Temporal dynamics and biocontrol potential of a hyperparasite on coffee leaf rust across a landscape in Arabica coffee’s native range
Zewdie, Beyene et al. (2021), Temporal dynamics and biocontrol potential of a hyperparasite on coffee leaf rust across a landscape in Arabica coffee’s native range, Dryad, Dataset, https://doi.org/10.5061/dryad.n5tb2rbv1
Agroforestry systems can provide habitats for rich biodiversity including multitrophic interactions, which presents opportunities to develop natural pest control. Shade coffee systems in several coffee-growing areas of the world host such unique habitats where pests and their natural enemies interact. One of the major global challenges for coffee production, coffee leaf rust caused by the fungal pathogen Hemileia vastatrix is attacked by the fungal hyperparasite, Lecanicillium lecanii. However, we lack insights in the dynamics and biocontrol potential of the hyperparasite on coffee leaf rust from landscapes in Arabica coffee’s native range. To understand the temporal dynamics across landscapes and environmental drivers of the rust and hyperparasite, and the potential for biocontrol of the rust by the hyperparasite, we studied the rust and hyperparasite during the dry and wet seasons for three consecutive years at 60 sites across a gradient of coffee management in southwestern Ethiopia. We found that coffee leaf rust was more severe during the dry season, whereas the hyperparasite was more severe during the wet season in two out of three years.

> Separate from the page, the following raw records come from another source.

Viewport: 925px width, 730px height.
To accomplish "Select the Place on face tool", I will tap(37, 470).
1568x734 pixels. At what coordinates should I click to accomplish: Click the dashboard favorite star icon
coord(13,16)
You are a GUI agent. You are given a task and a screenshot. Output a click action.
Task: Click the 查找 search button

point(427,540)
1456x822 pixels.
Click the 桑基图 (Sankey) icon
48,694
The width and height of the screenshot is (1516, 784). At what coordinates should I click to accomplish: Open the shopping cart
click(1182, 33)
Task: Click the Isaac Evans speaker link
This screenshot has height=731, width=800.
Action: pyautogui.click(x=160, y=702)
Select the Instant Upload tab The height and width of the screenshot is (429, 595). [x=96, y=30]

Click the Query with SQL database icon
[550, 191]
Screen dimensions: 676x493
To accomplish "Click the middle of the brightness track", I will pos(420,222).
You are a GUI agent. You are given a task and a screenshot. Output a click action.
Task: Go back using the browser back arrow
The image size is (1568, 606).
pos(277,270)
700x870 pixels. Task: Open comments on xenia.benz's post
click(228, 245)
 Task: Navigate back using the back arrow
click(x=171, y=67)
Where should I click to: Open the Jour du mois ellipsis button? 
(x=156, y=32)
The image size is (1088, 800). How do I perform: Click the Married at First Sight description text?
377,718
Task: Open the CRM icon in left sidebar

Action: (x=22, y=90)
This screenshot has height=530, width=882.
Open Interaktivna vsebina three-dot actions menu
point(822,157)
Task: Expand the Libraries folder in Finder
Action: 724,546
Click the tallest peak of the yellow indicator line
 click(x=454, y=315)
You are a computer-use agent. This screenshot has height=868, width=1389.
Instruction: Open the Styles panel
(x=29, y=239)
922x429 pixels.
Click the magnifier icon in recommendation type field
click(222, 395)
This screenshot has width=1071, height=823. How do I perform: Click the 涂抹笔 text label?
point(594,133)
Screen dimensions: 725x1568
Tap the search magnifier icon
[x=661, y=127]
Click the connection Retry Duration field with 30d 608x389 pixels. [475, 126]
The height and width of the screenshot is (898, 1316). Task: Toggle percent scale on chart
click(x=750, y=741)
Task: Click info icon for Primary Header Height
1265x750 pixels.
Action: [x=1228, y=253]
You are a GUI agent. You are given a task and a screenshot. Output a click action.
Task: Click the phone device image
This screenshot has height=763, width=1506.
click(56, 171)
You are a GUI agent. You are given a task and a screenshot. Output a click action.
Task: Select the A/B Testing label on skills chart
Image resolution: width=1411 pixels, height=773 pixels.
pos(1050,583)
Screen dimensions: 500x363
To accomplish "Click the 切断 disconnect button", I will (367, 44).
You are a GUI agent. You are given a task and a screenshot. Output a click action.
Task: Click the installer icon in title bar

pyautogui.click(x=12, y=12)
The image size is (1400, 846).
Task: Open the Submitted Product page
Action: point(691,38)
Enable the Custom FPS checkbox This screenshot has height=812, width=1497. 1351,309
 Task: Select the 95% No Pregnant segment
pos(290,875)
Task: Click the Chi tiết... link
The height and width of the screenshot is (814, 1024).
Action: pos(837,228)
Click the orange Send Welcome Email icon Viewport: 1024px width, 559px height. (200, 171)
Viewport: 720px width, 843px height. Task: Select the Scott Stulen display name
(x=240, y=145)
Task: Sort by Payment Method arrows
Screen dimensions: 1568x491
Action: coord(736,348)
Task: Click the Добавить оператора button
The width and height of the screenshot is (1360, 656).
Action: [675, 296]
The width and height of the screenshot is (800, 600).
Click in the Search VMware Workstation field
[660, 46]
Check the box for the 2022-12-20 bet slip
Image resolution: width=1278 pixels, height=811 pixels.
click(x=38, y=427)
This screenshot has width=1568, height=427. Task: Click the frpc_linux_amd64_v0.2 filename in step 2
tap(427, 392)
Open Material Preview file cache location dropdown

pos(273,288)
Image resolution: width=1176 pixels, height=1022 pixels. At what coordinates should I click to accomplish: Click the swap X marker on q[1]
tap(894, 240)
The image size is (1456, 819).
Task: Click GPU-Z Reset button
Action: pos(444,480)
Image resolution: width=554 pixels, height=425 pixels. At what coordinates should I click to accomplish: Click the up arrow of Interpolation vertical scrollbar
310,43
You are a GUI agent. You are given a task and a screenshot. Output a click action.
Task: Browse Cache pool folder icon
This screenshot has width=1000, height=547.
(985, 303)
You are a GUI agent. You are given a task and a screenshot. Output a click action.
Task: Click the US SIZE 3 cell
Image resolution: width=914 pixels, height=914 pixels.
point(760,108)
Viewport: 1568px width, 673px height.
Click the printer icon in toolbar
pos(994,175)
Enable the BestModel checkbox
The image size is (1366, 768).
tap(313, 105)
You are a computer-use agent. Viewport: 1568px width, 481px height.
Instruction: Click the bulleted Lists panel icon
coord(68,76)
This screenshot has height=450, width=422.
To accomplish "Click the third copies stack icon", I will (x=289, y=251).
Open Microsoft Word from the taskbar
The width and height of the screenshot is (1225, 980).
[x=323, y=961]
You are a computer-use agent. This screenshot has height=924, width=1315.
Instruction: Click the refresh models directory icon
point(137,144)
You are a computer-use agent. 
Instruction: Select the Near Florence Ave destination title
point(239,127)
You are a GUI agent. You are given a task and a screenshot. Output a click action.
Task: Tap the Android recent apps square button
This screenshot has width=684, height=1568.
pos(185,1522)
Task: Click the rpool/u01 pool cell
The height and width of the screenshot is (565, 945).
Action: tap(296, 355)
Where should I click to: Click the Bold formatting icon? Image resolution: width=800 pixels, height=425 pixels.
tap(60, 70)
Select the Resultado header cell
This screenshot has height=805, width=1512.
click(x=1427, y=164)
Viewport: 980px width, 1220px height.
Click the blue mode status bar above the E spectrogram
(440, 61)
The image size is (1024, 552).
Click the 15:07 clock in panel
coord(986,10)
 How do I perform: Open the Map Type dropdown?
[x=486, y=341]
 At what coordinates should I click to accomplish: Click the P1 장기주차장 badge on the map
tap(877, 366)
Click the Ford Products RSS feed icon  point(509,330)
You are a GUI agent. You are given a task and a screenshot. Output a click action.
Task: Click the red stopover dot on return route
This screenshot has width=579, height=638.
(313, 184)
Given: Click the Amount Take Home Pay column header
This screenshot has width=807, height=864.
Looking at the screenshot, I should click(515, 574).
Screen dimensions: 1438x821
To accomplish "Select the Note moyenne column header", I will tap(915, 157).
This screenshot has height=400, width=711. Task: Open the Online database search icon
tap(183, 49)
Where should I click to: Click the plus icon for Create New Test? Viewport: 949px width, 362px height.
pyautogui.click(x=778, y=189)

The rust growth rate from the wet to the dry season transition was negatively related to the hyperparasite index during the wet season, implying a potential top-down control. Coffee leaf rust was generally more severe at lower altitudes in the dry season, whereas the hyperparasite was more severe at high altitude. The rust incidence increased with management intensity, while the hyperparasite was more common under less intensive management. This study could be interesting in that it represents a landscape where Arabica coffee originated and the rust and hyperparasite might have a long co-evolutionary history. Our findings highlight the potential of the hyperparasite to suppress the rust’s growth rate from the wet to dry season transition when the rust severity could otherwise be at its peak. We show that less intensively managed landscapes with dense shade levels are likely to increase hyperparasite abundance and result in an improved top-down control of the rust. However, more detailed knowledge is needed on the interaction of these species to assess its importance for reducing rust induced yield losses or the risk of rust outbreaks.